• [Task directions] The answer should consist of all the entries, repeated word for word.

Stored data entries
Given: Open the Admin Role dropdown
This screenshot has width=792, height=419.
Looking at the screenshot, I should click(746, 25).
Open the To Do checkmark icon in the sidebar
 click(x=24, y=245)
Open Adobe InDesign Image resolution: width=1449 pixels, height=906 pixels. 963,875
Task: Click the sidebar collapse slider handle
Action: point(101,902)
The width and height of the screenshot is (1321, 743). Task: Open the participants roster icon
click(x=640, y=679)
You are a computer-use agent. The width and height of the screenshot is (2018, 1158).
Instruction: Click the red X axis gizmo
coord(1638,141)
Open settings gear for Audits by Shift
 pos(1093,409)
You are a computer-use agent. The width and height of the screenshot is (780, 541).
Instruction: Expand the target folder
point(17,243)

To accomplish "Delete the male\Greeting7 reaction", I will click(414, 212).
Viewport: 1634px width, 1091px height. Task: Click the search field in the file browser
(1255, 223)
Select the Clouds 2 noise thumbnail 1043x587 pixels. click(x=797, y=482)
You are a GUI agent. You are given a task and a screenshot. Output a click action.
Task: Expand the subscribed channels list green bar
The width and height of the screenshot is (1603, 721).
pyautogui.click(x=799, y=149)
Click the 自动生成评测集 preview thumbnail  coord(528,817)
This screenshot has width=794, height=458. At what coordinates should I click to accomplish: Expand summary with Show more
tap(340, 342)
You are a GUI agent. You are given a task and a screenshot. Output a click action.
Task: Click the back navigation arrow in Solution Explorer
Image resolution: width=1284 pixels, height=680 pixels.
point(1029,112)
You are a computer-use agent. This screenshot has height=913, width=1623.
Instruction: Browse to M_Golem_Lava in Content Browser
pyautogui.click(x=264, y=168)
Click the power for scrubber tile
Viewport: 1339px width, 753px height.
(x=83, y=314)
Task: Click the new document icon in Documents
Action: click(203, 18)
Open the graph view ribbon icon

• [Result of the task]
Given: Open the Admin Role dropdown
This screenshot has width=792, height=419.
Looking at the screenshot, I should click(746, 25).
Open the To Do checkmark icon in the sidebar
 click(x=24, y=245)
Open Adobe InDesign Image resolution: width=1449 pixels, height=906 pixels. 963,875
Task: Click the sidebar collapse slider handle
Action: point(101,902)
The width and height of the screenshot is (1321, 743). Task: Open the participants roster icon
click(x=640, y=679)
You are a computer-use agent. The width and height of the screenshot is (2018, 1158).
Instruction: Click the red X axis gizmo
coord(1638,141)
Open settings gear for Audits by Shift
 pos(1093,409)
You are a computer-use agent. The width and height of the screenshot is (780, 541).
Instruction: Expand the target folder
point(17,243)

To accomplish "Delete the male\Greeting7 reaction", I will click(414, 212).
Viewport: 1634px width, 1091px height. Task: Click the search field in the file browser
(1255, 223)
Select the Clouds 2 noise thumbnail 1043x587 pixels. click(x=797, y=482)
You are a GUI agent. You are given a task and a screenshot. Output a click action.
Task: Expand the subscribed channels list green bar
The width and height of the screenshot is (1603, 721).
pyautogui.click(x=799, y=149)
Click the 自动生成评测集 preview thumbnail  coord(528,817)
This screenshot has width=794, height=458. At what coordinates should I click to accomplish: Expand summary with Show more
tap(340, 342)
You are a GUI agent. You are given a task and a screenshot. Output a click action.
Task: Click the back navigation arrow in Solution Explorer
Image resolution: width=1284 pixels, height=680 pixels.
point(1029,112)
You are a computer-use agent. This screenshot has height=913, width=1623.
Instruction: Browse to M_Golem_Lava in Content Browser
pyautogui.click(x=264, y=168)
Click the power for scrubber tile
Viewport: 1339px width, 753px height.
(x=83, y=314)
Task: Click the new document icon in Documents
Action: click(203, 18)
Open the graph view ribbon icon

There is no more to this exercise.